[Excerpts from a dataset]
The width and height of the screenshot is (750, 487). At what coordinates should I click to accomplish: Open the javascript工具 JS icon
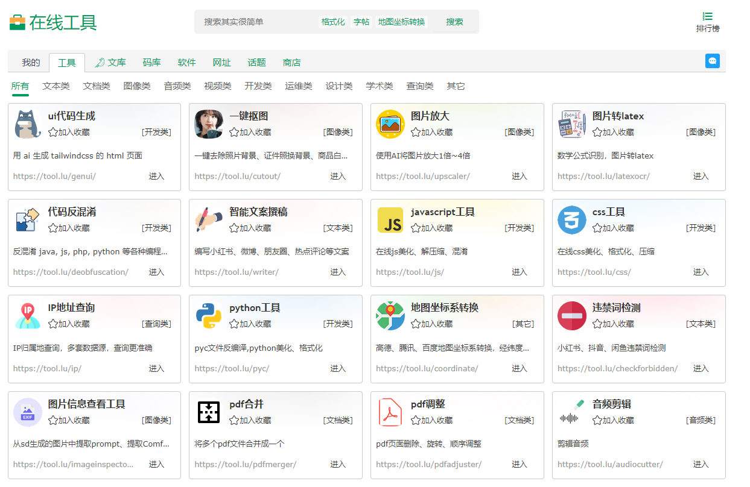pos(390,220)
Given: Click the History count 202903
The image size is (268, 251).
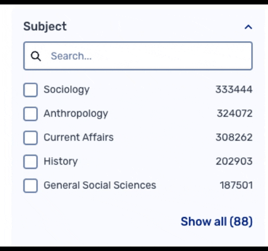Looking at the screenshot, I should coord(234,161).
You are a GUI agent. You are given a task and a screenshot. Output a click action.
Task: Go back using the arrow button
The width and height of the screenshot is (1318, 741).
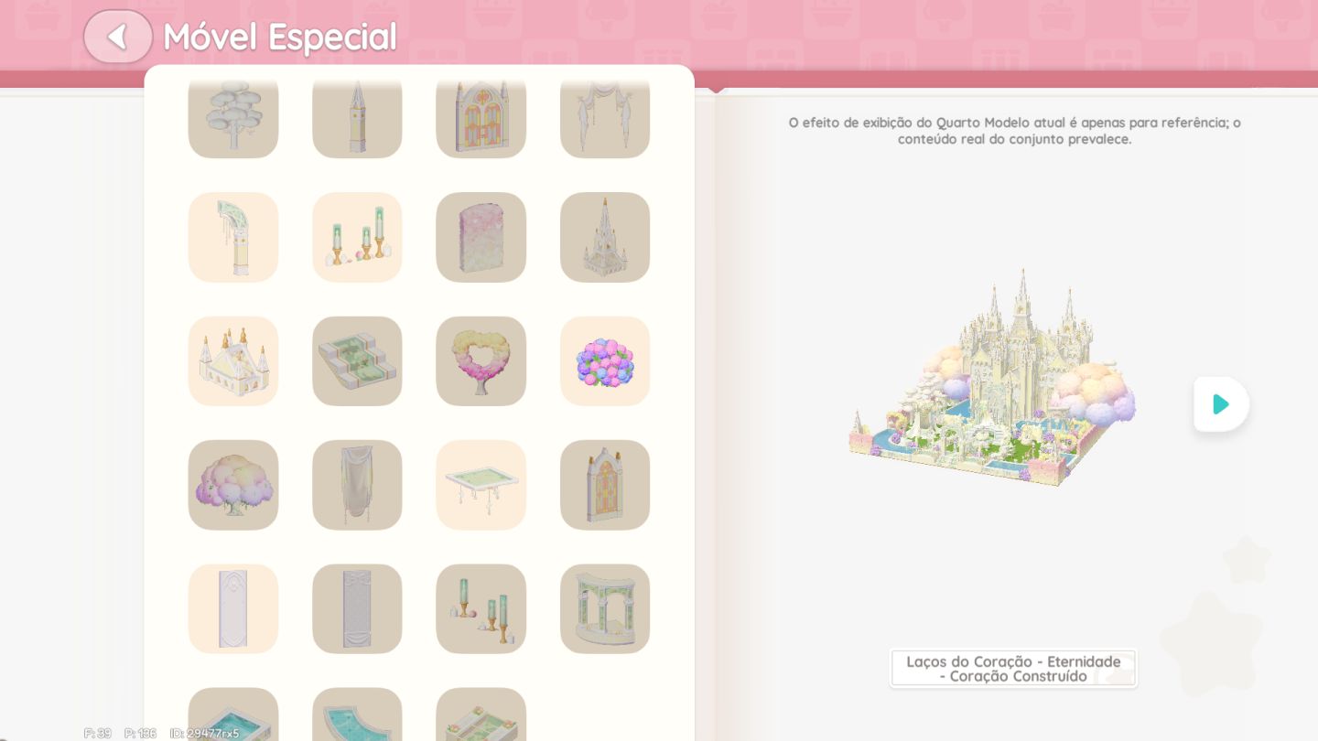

* [What to work on]:
A faithful copy of the entries above is needed, one that contains no images.

* [Problem solution]:
The width and height of the screenshot is (750, 487). At what coordinates should I click to accomplish: Open the javascript工具 JS icon
pos(390,220)
Given: Click the History count 202903
The image size is (268, 251).
Looking at the screenshot, I should coord(234,161).
You are a GUI agent. You are given a task and a screenshot. Output a click action.
Task: Go back using the arrow button
The width and height of the screenshot is (1318, 741).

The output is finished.